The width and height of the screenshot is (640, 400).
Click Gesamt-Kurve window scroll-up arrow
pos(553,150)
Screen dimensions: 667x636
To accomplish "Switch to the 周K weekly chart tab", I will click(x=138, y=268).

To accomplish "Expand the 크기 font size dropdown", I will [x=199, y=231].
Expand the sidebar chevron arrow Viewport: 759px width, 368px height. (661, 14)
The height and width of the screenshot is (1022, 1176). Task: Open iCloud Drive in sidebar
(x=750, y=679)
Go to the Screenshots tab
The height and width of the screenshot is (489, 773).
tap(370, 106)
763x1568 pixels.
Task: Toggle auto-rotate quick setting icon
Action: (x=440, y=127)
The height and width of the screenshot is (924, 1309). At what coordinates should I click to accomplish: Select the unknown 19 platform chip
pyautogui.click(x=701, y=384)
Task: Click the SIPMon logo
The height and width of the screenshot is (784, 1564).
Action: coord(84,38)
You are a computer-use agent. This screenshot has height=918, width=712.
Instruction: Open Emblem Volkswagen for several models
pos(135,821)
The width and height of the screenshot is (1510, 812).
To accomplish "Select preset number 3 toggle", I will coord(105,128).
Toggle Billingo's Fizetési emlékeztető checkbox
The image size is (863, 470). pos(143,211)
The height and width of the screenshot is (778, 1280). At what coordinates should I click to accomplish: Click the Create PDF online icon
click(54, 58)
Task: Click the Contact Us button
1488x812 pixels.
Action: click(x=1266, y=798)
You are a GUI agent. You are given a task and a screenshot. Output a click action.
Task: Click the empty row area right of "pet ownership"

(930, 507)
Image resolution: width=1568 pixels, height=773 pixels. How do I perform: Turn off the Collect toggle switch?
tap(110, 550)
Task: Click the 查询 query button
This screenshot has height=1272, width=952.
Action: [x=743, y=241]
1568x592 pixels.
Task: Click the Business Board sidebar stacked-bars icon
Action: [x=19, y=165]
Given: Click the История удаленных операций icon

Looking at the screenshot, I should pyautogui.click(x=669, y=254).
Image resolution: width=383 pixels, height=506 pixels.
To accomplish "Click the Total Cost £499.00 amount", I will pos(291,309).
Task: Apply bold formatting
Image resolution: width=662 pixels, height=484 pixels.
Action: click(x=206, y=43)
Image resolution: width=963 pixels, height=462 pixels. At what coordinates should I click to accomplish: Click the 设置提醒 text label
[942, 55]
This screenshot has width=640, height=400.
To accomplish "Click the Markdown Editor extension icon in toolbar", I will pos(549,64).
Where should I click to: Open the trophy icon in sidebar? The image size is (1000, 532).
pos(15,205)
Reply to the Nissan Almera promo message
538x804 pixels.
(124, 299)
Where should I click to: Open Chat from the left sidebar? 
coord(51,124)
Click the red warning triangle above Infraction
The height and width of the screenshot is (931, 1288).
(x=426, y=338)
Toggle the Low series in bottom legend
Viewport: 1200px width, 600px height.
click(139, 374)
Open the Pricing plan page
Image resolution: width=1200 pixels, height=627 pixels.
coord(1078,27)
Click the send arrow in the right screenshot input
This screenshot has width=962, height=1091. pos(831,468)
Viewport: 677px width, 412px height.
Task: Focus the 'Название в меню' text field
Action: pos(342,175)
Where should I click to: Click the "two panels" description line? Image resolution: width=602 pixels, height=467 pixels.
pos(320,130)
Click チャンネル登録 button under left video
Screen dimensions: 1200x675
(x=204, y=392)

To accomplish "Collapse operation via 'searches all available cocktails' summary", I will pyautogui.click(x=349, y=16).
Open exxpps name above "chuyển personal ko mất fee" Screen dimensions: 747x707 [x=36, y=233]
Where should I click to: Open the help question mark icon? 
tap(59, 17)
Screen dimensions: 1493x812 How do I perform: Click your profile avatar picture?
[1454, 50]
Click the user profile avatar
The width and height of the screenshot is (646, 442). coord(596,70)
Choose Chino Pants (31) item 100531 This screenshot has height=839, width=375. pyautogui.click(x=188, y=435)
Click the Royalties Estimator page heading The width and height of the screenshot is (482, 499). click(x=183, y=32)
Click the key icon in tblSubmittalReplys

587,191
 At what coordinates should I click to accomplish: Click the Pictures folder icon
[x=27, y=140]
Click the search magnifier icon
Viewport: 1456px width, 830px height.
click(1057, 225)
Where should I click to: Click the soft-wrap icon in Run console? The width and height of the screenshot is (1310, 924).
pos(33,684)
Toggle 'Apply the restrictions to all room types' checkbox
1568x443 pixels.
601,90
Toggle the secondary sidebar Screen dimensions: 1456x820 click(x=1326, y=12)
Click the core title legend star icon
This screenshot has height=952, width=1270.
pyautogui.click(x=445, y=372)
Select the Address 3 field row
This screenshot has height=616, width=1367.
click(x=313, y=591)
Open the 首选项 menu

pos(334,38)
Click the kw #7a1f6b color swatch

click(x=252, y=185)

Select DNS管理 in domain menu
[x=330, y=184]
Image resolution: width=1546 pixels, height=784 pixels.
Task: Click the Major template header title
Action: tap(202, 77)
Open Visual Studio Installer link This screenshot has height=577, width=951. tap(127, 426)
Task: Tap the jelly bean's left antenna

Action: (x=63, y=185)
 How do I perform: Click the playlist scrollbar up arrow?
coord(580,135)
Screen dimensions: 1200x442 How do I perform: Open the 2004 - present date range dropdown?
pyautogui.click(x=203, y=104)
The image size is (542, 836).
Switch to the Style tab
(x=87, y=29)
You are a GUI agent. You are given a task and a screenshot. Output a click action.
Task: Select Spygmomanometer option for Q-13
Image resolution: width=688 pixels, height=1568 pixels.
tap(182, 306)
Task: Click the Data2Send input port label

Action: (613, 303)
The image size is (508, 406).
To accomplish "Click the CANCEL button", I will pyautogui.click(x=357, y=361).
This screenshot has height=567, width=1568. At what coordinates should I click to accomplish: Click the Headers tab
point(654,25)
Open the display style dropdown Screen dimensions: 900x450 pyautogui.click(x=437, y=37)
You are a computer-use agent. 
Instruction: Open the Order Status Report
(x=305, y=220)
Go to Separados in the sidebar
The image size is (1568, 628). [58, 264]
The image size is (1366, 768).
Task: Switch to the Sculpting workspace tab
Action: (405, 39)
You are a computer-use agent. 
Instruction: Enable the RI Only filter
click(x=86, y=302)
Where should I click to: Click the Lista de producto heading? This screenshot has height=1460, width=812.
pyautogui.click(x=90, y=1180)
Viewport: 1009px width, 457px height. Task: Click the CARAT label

OBJETIVO DEL EJERCICIO:
Organiza todas las líneas de los datos de arriba como una lista numerada y deja fuera las líneas en blanco.

RESPUESTA ESCRITA:
1. The width and height of the screenshot is (640, 400).
2. Click Gesamt-Kurve window scroll-up arrow
3. pos(553,150)
4. Screen dimensions: 667x636
5. To accomplish "Switch to the 周K weekly chart tab", I will click(x=138, y=268).
6. To accomplish "Expand the 크기 font size dropdown", I will [x=199, y=231].
7. Expand the sidebar chevron arrow Viewport: 759px width, 368px height. (661, 14)
8. The height and width of the screenshot is (1022, 1176). Task: Open iCloud Drive in sidebar
9. (x=750, y=679)
10. Go to the Screenshots tab
11. The height and width of the screenshot is (489, 773).
12. tap(370, 106)
13. 763x1568 pixels.
14. Task: Toggle auto-rotate quick setting icon
15. Action: (x=440, y=127)
16. The height and width of the screenshot is (924, 1309). At what coordinates should I click to accomplish: Select the unknown 19 platform chip
17. pyautogui.click(x=701, y=384)
18. Task: Click the SIPMon logo
19. The height and width of the screenshot is (784, 1564).
20. Action: coord(84,38)
21. You are a computer-use agent. This screenshot has height=918, width=712.
22. Instruction: Open Emblem Volkswagen for several models
23. pos(135,821)
24. The width and height of the screenshot is (1510, 812).
25. To accomplish "Select preset number 3 toggle", I will coord(105,128).
26. Toggle Billingo's Fizetési emlékeztető checkbox
27. The image size is (863, 470). pos(143,211)
28. The height and width of the screenshot is (778, 1280). At what coordinates should I click to accomplish: Click the Create PDF online icon
29. click(54, 58)
30. Task: Click the Contact Us button
31. 1488x812 pixels.
32. Action: click(x=1266, y=798)
33. You are a GUI agent. You are given a task and a screenshot. Output a click action.
34. Task: Click the empty row area right of "pet ownership"
35. (930, 507)
36. Image resolution: width=1568 pixels, height=773 pixels. How do I perform: Turn off the Collect toggle switch?
37. tap(110, 550)
38. Task: Click the 查询 query button
39. This screenshot has height=1272, width=952.
40. Action: [x=743, y=241]
41. 1568x592 pixels.
42. Task: Click the Business Board sidebar stacked-bars icon
43. Action: [x=19, y=165]
44. Given: Click the История удаленных операций icon
45. Looking at the screenshot, I should pyautogui.click(x=669, y=254).
46. Image resolution: width=383 pixels, height=506 pixels.
47. To accomplish "Click the Total Cost £499.00 amount", I will pos(291,309).
48. Task: Apply bold formatting
49. Image resolution: width=662 pixels, height=484 pixels.
50. Action: click(x=206, y=43)
51. Image resolution: width=963 pixels, height=462 pixels. At what coordinates should I click to accomplish: Click the 设置提醒 text label
52. [942, 55]
53. This screenshot has width=640, height=400.
54. To accomplish "Click the Markdown Editor extension icon in toolbar", I will pos(549,64).
55. Where should I click to: Open the trophy icon in sidebar? The image size is (1000, 532).
56. pos(15,205)
57. Reply to the Nissan Almera promo message
58. 538x804 pixels.
59. (124, 299)
60. Where should I click to: Open Chat from the left sidebar? 
61. coord(51,124)
62. Click the red warning triangle above Infraction
63. The height and width of the screenshot is (931, 1288).
64. (x=426, y=338)
65. Toggle the Low series in bottom legend
66. Viewport: 1200px width, 600px height.
67. click(139, 374)
68. Open the Pricing plan page
69. Image resolution: width=1200 pixels, height=627 pixels.
70. coord(1078,27)
71. Click the send arrow in the right screenshot input
72. This screenshot has width=962, height=1091. pos(831,468)
73. Viewport: 677px width, 412px height.
74. Task: Focus the 'Название в меню' text field
75. Action: pos(342,175)
76. Where should I click to: Click the "two panels" description line? Image resolution: width=602 pixels, height=467 pixels.
77. pos(320,130)
78. Click チャンネル登録 button under left video
79. Screen dimensions: 1200x675
80. (x=204, y=392)
81. To accomplish "Collapse operation via 'searches all available cocktails' summary", I will pyautogui.click(x=349, y=16).
82. Open exxpps name above "chuyển personal ko mất fee" Screen dimensions: 747x707 [x=36, y=233]
83. Where should I click to: Open the help question mark icon? 
84. tap(59, 17)
85. Screen dimensions: 1493x812 How do I perform: Click your profile avatar picture?
86. [1454, 50]
87. Click the user profile avatar
88. The width and height of the screenshot is (646, 442). coord(596,70)
89. Choose Chino Pants (31) item 100531 This screenshot has height=839, width=375. pyautogui.click(x=188, y=435)
90. Click the Royalties Estimator page heading The width and height of the screenshot is (482, 499). click(x=183, y=32)
91. Click the key icon in tblSubmittalReplys
92. 587,191
93.  At what coordinates should I click to accomplish: Click the Pictures folder icon
94. [x=27, y=140]
95. Click the search magnifier icon
96. Viewport: 1456px width, 830px height.
97. click(1057, 225)
98. Where should I click to: Click the soft-wrap icon in Run console? The width and height of the screenshot is (1310, 924).
99. pos(33,684)
100. Toggle 'Apply the restrictions to all room types' checkbox
101. 1568x443 pixels.
102. 601,90
103. Toggle the secondary sidebar Screen dimensions: 1456x820 click(x=1326, y=12)
104. Click the core title legend star icon
105. This screenshot has height=952, width=1270.
106. pyautogui.click(x=445, y=372)
107. Select the Address 3 field row
108. This screenshot has height=616, width=1367.
109. click(x=313, y=591)
110. Open the 首选项 menu
111. pos(334,38)
112. Click the kw #7a1f6b color swatch
113. click(x=252, y=185)
114. Select DNS管理 in domain menu
115. [x=330, y=184]
116. Image resolution: width=1546 pixels, height=784 pixels.
117. Task: Click the Major template header title
118. Action: tap(202, 77)
119. Open Visual Studio Installer link This screenshot has height=577, width=951. tap(127, 426)
120. Task: Tap the jelly bean's left antenna
121. Action: (x=63, y=185)
122.  How do I perform: Click the playlist scrollbar up arrow?
123. coord(580,135)
124. Screen dimensions: 1200x442 How do I perform: Open the 2004 - present date range dropdown?
125. pyautogui.click(x=203, y=104)
126. The image size is (542, 836).
127. Switch to the Style tab
128. (x=87, y=29)
129. You are a GUI agent. You are given a task and a screenshot. Output a click action.
130. Task: Select Spygmomanometer option for Q-13
131. Image resolution: width=688 pixels, height=1568 pixels.
132. tap(182, 306)
133. Task: Click the Data2Send input port label
134. Action: (613, 303)
135. The image size is (508, 406).
136. To accomplish "Click the CANCEL button", I will pyautogui.click(x=357, y=361).
137. This screenshot has height=567, width=1568. At what coordinates should I click to accomplish: Click the Headers tab
138. point(654,25)
139. Open the display style dropdown Screen dimensions: 900x450 pyautogui.click(x=437, y=37)
140. You are a computer-use agent. 
141. Instruction: Open the Order Status Report
142. (x=305, y=220)
143. Go to Separados in the sidebar
144. The image size is (1568, 628). [58, 264]
145. The image size is (1366, 768).
146. Task: Switch to the Sculpting workspace tab
147. Action: (405, 39)
148. You are a computer-use agent. 
149. Instruction: Enable the RI Only filter
150. click(x=86, y=302)
151. Where should I click to: Click the Lista de producto heading? This screenshot has height=1460, width=812.
152. pyautogui.click(x=90, y=1180)
153. Viewport: 1009px width, 457px height. Task: Click the CARAT label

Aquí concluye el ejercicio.